GOAL OF THE EXERCISE:
Transcribe, word for word and without additions, each line below from the one containing "600x605 pixels." through the one containing "Click Origin Post is Preparing Shipment entry", both ends included.

DATA FOR PROCESSING:
>>>
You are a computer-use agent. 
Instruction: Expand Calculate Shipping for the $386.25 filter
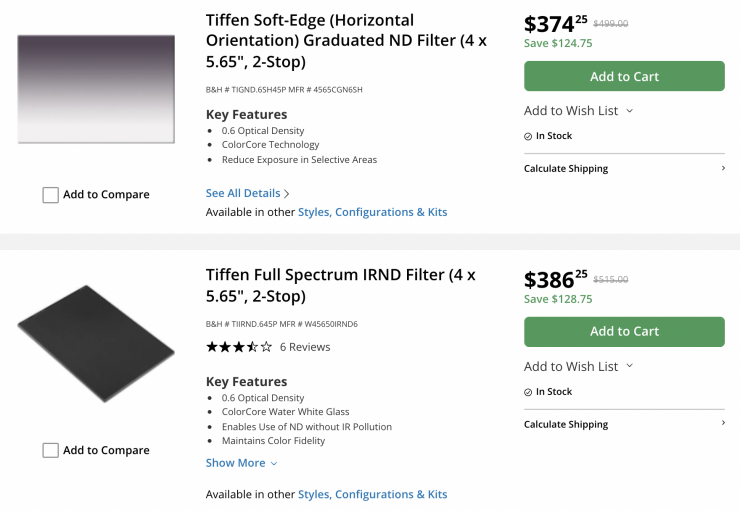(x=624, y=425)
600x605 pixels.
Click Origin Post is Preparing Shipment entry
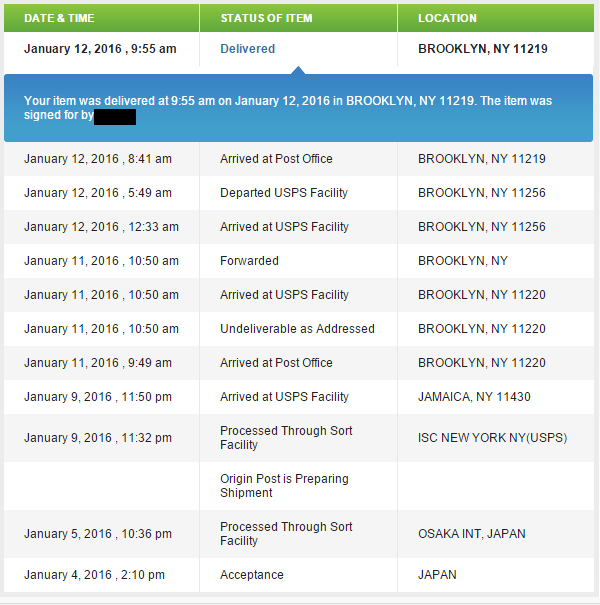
<<<
>>>
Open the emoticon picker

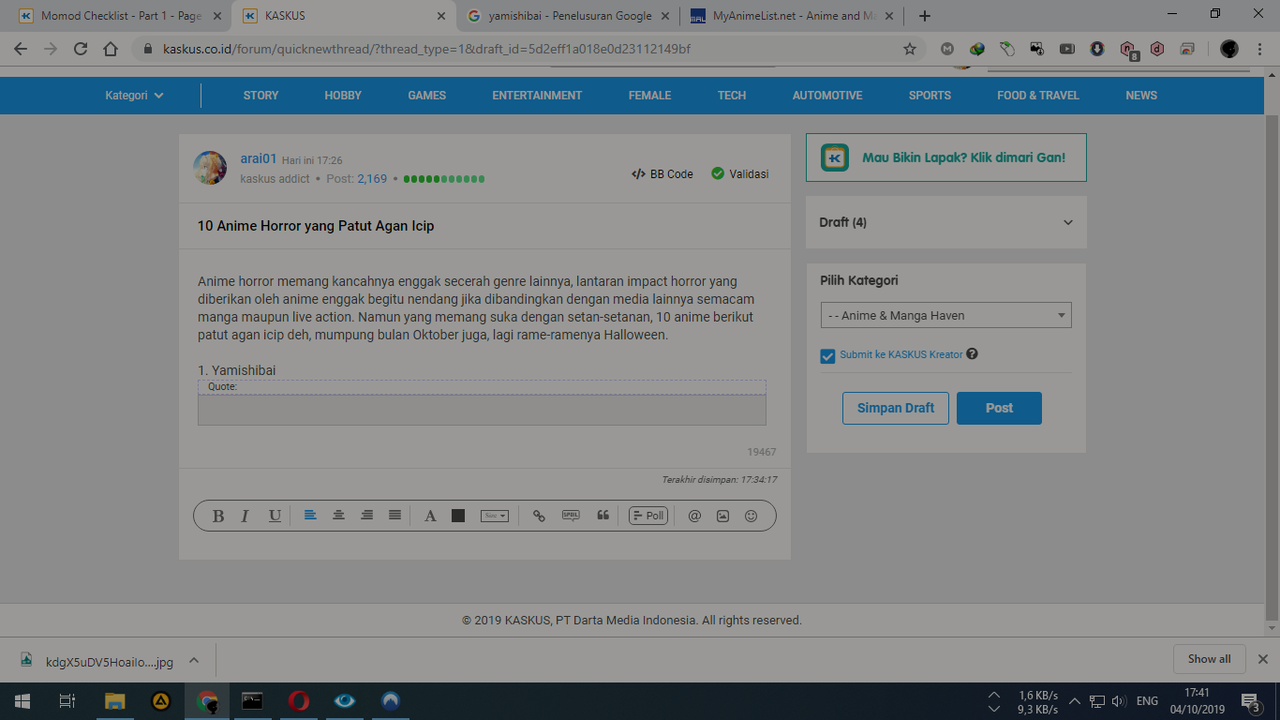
<<<
>>>
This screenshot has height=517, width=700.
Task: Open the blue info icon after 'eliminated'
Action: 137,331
<<<
EXERCISE OUTPUT:
600x605 pixels.
Click Origin Post is Preparing Shipment entry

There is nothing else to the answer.